4 L'article 1er, paragraphe 1, de la directive 2001-29 énonce:

"La présente directive porte sur la protection juridique du droit d'auteur et des droits voisins dans le cadre du marché intérieur, avec une importance particulière accordée à la société de l'information."

5 Aux termes de l'article 2, sous a), de cette directive:

"Les États membres prévoient le droit exclusif d'autoriser ou d'interdire la reproduction directe ou indirecte, provisoire ou permanente, par quelque moyen et sous quelque forme que ce soit, en tout ou en partie:

a) pour les auteurs, de leurs œuvres".

6 L'article 5 de ladite directive énonce:

"1. Les actes de reproduction provisoires visés à l'article 2, qui sont transitoires ou accessoires et constituent une partie intégrante et essentielle d'un procédé technique et dont l'unique finalité est de permettre:

a) une transmission dans un réseau entre tiers par un intermédiaire, ou

b) une utilisation licite d'une œuvre ou d'un objet protégé, et qui n'ont pas de signification économique indépendante, sont exemptés du droit de reproduction prévu à l'article 2.

[...]

3. Les États membres ont la faculté de prévoir des exceptions ou limitations aux droits prévus aux articles 2 et 3 dans les cas suivants :

[...]

c) lorsqu'il s'agit de la reproduction par la presse, de la communication au public ou de la mise à disposition d'articles publiés sur des thèmes d'actualité à caractère économique, politique ou religieux ou d'œuvres radiodiffusées ou d'autres objets protégés présentant le même caractère, dans les cas où cette utilisation n'est pas expressément réservée et pour autant que la source, y compris le nom de l'auteur, soit indiquée, ou lorsqu'il s'agit de l'utilisation d'œuvres ou d'autres objets protégés afin de rendre compte d'événements d'actualité, dans la mesure justifiée par le but d'information poursuivi et sous réserve d'indiquer, à moins que cela ne s'avère impossible, la source, y compris le nom de l'auteur;

d) lorsqu'il s'agit de citations faites, par exemple, à des fins de critique ou de revue, pour autant qu'elles concernent une œuvre ou un autre objet protégé ayant déjà été licitement mis à la disposition du public, que, à moins que cela ne s'avère impossible, la source, y compris le nom de l'auteur, soit indiquée et qu'elles soient faites conformément aux bons usages et dans la mesure justifiée par le but poursuivi;

[...]

5. Les exceptions et limitations prévues aux paragraphes 1, 2, 3 et 4 ne sont applicables que dans certains cas spéciaux qui ne portent pas atteinte à l'exploitation normale de l'œuvre ou autre objet protégé ni ne causent un préjudice injustifié aux intérêts légitimes du titulaire du droit."

Le droit national

7 Les articles 2 et 5, paragraphe 1, de la directive 2001-29 ont été transposés dans l'ordre juridique danois par les articles 2 et 11 bis, paragraphe 1, de la loi n° 395, sur le droit d'auteur (lov n° 395 om ophavsret), du 14 juin 1995 (Lovtidende 1995 A, p. 1796), telle que modifiée et codifiée, notamment, par la loi n° 1051 (lov n° 1051), du 17 décembre 2002 (Lovtidende 2002 A, p. 7881).
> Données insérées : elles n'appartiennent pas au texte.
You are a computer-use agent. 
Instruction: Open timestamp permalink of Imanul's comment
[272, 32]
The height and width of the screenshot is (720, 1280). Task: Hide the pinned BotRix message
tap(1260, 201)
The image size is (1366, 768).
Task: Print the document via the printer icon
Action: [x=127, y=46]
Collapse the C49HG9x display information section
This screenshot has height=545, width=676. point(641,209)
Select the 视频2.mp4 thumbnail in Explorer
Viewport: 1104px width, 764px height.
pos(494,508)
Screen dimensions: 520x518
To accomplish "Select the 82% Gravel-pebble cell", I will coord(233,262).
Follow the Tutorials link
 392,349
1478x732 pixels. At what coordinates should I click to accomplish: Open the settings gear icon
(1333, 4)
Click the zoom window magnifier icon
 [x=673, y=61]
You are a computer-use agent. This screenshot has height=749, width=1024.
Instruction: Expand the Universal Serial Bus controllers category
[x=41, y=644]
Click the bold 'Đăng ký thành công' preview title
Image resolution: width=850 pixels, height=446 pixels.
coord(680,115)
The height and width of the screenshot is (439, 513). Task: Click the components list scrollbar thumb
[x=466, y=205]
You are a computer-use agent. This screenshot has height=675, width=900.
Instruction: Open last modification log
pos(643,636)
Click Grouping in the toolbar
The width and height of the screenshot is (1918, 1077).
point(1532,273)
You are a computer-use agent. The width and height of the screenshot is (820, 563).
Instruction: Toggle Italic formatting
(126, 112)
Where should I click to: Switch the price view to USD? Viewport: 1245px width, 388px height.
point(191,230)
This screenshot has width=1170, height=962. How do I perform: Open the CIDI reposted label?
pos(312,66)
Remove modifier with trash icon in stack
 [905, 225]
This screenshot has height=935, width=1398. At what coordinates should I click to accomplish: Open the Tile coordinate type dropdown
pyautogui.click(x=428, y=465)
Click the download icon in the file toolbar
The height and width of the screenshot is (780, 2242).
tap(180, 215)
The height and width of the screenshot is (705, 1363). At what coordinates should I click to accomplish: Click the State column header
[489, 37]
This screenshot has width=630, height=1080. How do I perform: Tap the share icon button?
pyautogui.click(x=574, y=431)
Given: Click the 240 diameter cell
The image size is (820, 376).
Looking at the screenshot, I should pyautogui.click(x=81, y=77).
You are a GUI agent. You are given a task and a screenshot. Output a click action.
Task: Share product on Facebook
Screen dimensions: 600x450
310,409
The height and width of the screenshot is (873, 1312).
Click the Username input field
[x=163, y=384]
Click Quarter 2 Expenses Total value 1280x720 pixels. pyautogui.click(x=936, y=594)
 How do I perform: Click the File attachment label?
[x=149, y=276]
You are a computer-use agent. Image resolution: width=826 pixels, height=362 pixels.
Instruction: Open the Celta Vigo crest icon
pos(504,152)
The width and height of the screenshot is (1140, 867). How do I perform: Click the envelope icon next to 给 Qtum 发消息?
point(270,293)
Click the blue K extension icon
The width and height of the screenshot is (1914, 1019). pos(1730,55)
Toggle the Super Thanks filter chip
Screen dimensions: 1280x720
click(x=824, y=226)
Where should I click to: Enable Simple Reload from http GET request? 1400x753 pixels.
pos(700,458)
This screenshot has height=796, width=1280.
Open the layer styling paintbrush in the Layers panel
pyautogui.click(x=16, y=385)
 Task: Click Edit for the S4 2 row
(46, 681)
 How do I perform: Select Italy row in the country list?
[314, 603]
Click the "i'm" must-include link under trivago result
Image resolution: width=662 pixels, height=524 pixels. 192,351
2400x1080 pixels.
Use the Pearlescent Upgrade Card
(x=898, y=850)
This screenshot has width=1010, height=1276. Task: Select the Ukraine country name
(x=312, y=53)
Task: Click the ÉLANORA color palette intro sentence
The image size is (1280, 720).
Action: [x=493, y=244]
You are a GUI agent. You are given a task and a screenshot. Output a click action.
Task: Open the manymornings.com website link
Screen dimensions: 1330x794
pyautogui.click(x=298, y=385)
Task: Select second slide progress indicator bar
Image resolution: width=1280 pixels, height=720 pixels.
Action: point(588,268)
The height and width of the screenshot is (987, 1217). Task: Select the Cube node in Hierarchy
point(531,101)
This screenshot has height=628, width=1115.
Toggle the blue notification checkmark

Le litige au principal et les questions préjudicielles

8 Infopaq exerce des activités dans le domaine de la veille et de l'analyse de la presse écrite qui consistent, en substance, à établir des synthèses d'une sélection d'articles tirés de la presse quotidienne danoise et de divers périodiques. Cette sélection des articles est effectuée en fonction des thèmes choisis par les clients et elle est réalisée par un procédé dit "d'acquisition de données". Les synthèses sont envoyées aux clients par courrier électronique.

9 La DDF est un syndicat professionnel des quotidiens danois, qui a notamment pour objet d'assister ses membres pour toutes les questions concernant le droit d'auteur.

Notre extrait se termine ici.